26. Jun 2008 10:37
Ralph Baer entwickelte die «Brown-Box», die 1972 als erste Spielkonsole der Welt auf den Markt kam. Nun besuchte er seine einstige Heimatstadt Pirmasens – und brachte ein Geschenk mit.
Der einfache Kasten mit den Drehknöpfen ermöglicht ein Ping-Pong-Spiel auf dem Bildschirm: Dieser zeigt eine grüne Fläche, links und rechts an der Seitenlinie befindet sich jeweils ein weißes Quadrat, das Auf und Ab bewegt werden kann quasi als Tennisschläger.

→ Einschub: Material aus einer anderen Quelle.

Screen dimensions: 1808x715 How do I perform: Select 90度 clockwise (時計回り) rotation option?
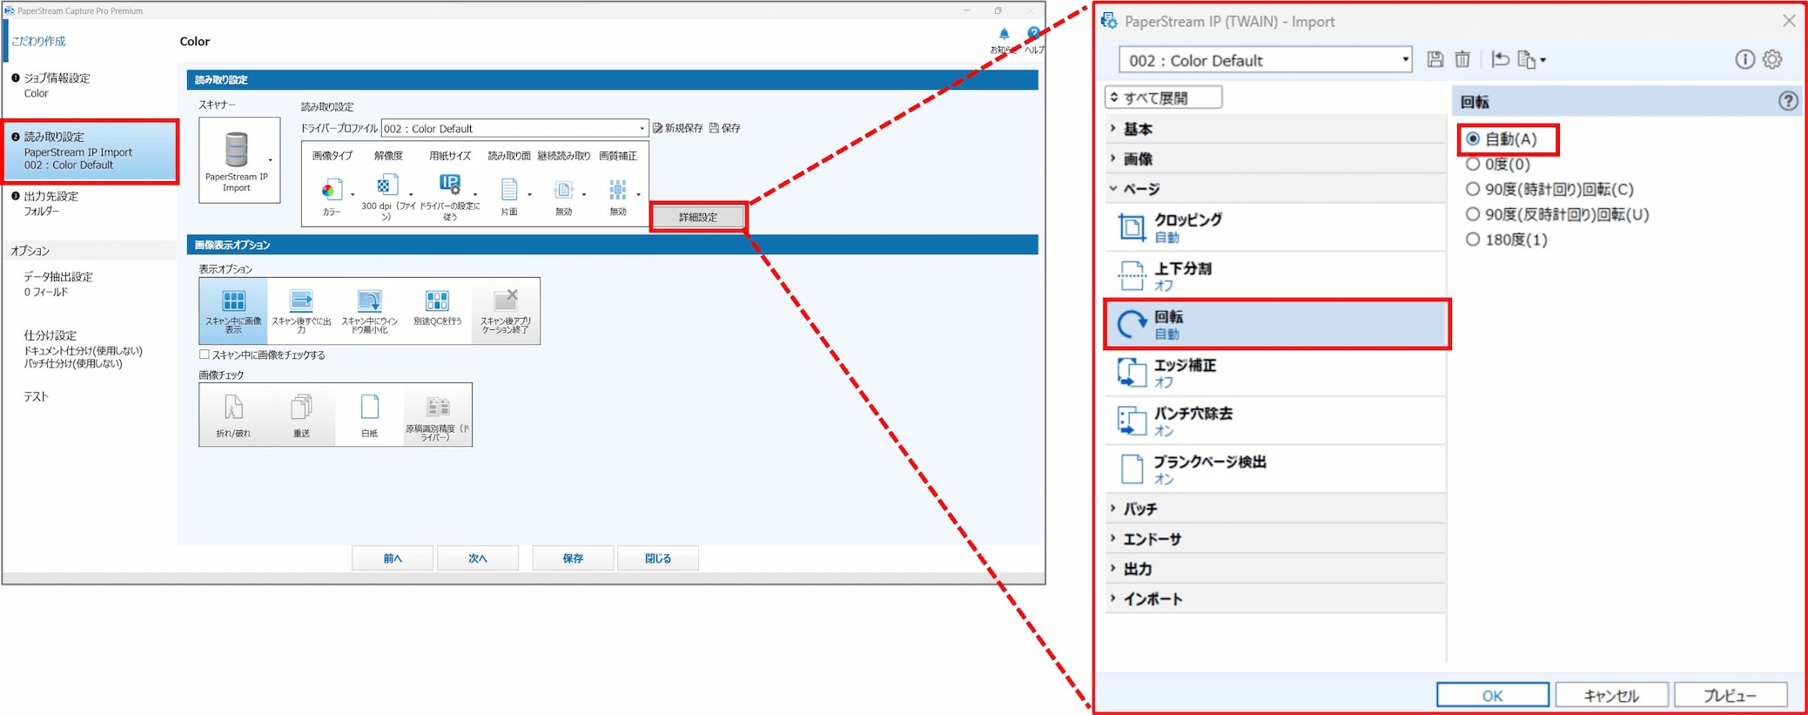coord(1473,189)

Zwischen beiden fliegt in gemächlichem Tempo ein drittes Quadrat hin und her, der «Tennisball». Am Mittwoch übergab der gebürtige Pirmasenser, der wegen seiner jüdischen Abstammung in den dreißiger Jahren emigrierte, dem Pirmasenser Mitmach-Museum «Dynamikum» einen Nachbau der «Brown-Box». Eher als Seitenprodukt, mehr zum Spaß habe er den Prototyp gebaut, erzählt Baer. 40 Transistoren setzte er in das erste Gerät ein. «Es gab ja noch keine Mikrochips.» Damals, erinnert sich Baer, seien die Erfinder noch Bastler gewesen, die die Hardware selbst zusammenlöteten, heute sind sie Programmierer. Das sei der Lauf der Dinge. «Der erste Kerl hat das Rad als Scheibe erfunden, dann kamen die Speichen dazu und am Ende sind wir mit dem Ding auf dem Mond herumgekarrt.»